Data excerpts:
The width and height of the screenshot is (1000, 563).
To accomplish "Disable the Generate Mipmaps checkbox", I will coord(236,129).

...

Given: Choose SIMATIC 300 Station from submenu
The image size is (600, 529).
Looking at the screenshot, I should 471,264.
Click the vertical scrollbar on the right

Your assignment: Copy the lines above exactly. Start with the line containing "Given: Choose SIMATIC", end with the line containing "Click the vertical scrollbar on the right", and include both.

Exercise solution:
Given: Choose SIMATIC 300 Station from submenu
The image size is (600, 529).
Looking at the screenshot, I should 471,264.
Click the vertical scrollbar on the right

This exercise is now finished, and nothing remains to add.